Field-tested sizing tools · built for the road, the cabin & grid-down
SunReckon
Off-grid power co.

SunReckonGuides → How to Size a Solar Charge Controller

How to Size a Solar Charge Controller

The controller stands between your panels and your battery, and it's rated in amps. Here's how to pick the right size in one short calculation — with a table and a worked example.

Key takeaways

  • Size the controller in amps, not watts: it has to carry the array's output current.
  • MPPT amps ≈ array watts ÷ battery voltage × 1.25.
  • The 1.25 factor covers cold-weather voltage spikes and bright-day irradiance.
  • Round up to a stocked size: 30 / 40 / 50 / 60 / 80 / 100 A.

What the charge controller does

The charge controller sits between the solar array and the battery bank. Its job is to take whatever the panels produce and feed it into the battery safely, regulating voltage so the bank charges fully without being overcharged. Because all of the array's current passes through it on its way to the battery, the controller is rated and selected by the maximum charging current it can pass — measured in amps. That's the number you're sizing for, and it's why two arrays of the same wattage can need very different controllers depending on the battery voltage.

The sizing formula

Start from the array's rated power and the voltage of the battery bank it charges. Power equals volts times amps, so dividing array watts by battery voltage gives the charging current the controller must handle. Then add a margin for real-world conditions.

Controller amps = (Array watts ÷ Battery voltage) × 1.25

The 1.25 multiplier — a 25% headroom — exists because panels don't politely stay at their nameplate rating. On cold, clear days a panel's voltage climbs above its rated open-circuit voltage (Voc), and brief "edge-of-cloud" irradiance can push output current above the rated figure. Sizing with that headroom keeps the controller from clipping production or faulting out, and lets it run cooler and last longer. Run your own numbers in the charge controller sizing calculator.

How battery voltage changes the answer

The single biggest lever is the bus voltage. Because amps equal watts divided by volts, doubling the battery voltage roughly halves the controller amps for the same array. That's why larger systems move from 12 V to 24 V or 48 V — it keeps the charging current, the wire size, and the controller cost manageable.
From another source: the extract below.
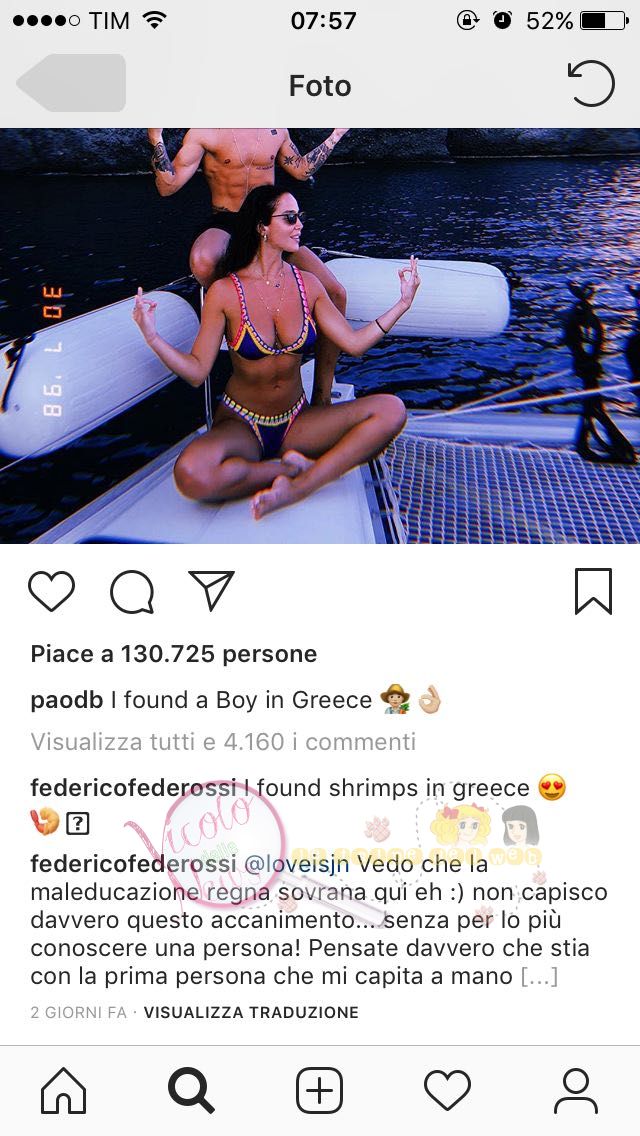Expand the truncated comment via [...]
This screenshot has height=1136, width=640.
pos(539,976)
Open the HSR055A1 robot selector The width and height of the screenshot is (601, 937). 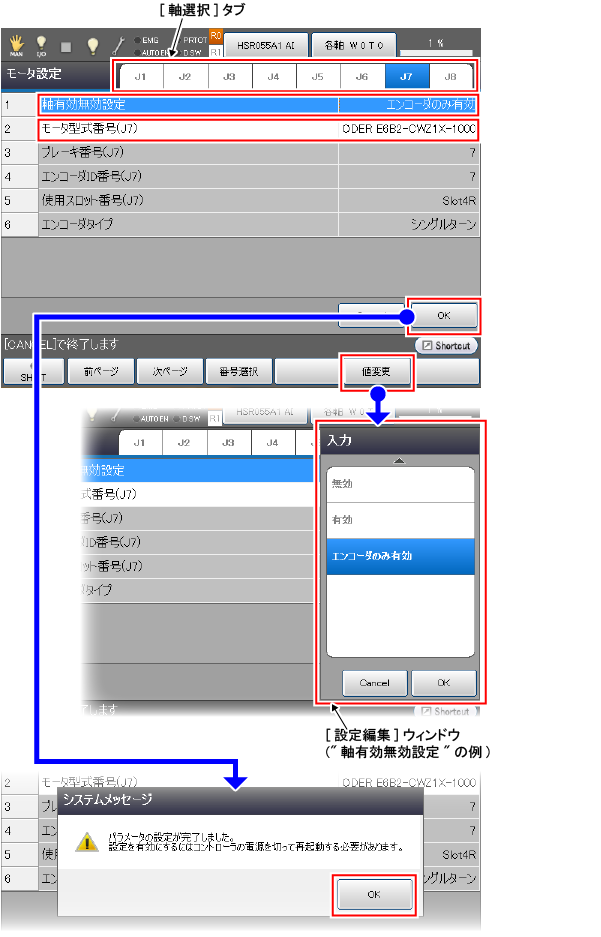click(x=264, y=45)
The table below shows the MPPT amps (already including the 1.25 factor) for common array sizes at each bus voltage.

Array12 V bus24 V bus48 V bus
400 W≈42 A≈21 A≈10 A
800 W≈83 A≈42 A≈21 A
1200 W≈125 A≈63 A≈31 A
2000 W≈208 A≈104 A≈52 A

Notice the 2000 W array needs an impractical 200+ A controller at 12 V but a tidy ~52 A at 48 V — the same panels, a much smaller controller. Match the controller to the array you plan with the solar array sizing calculator, and confirm the battery side with the battery bank sizing calculator.

Worked example: an 800 W array at 24 V

Say you've sized an 800 W array charging a 24 V battery bank. First the raw current: 800 ÷ 24 = 33.3 A. Add the headroom: 33.3 × 1.25 = ~42 A. No one stocks a 42 A controller, so you round up to the next standard size — a 50 A MPPT. That gives you a comfortable margin and room to add a panel later without re-buying the controller.

MPPT vs PWM (and the voltage check)

Two controller types exist. A PWM (pulse-width modulation) controller simply connects the array to the battery, so the panel is dragged down to battery voltage and any extra panel voltage is wasted — fine only for small 12 V systems where panel and battery voltage already match. An MPPT (maximum power point tracking) controller actively converts the array's higher voltage down to battery voltage, harvesting 15–30% more energy and letting you wire panels in series for a higher, more efficient array voltage. For nearly every modern build, choose MPPT.

One spec to verify either way: the controller's maximum PV input voltage. Wiring panels in series adds their voltages, and cold weather pushes each panel's Voc higher than its rating. Add up your strings' Voc at the coldest expected temperature and confirm it stays safely under the controller's input limit, or a cold sunny morning can damage the unit.

Frequently asked questions

What size charge controller do I need?

Array watts ÷ battery voltage × 1.25, then round up to a stocked size. An 800 W array at 24 V needs ~42 A → a 50 A MPPT controller. Always size in amps.

MPPT or PWM — which should I use?

MPPT for almost any modern system: it harvests 15–30% more energy and allows a higher array voltage. PWM is cheaper but only suits small 12 V setups where panel and battery voltage match.

Why add 25% headroom?

Cold weather raises panel voltage (Voc) and bright "edge-of-cloud" irradiance can push current above nameplate. The 1.25 factor stops the controller clipping or faulting on those spikes.

Educational guide only. Off-grid power carries real electrical and fire risk — verify against the NEC, manufacturer specs, and a licensed electrician or installer before building.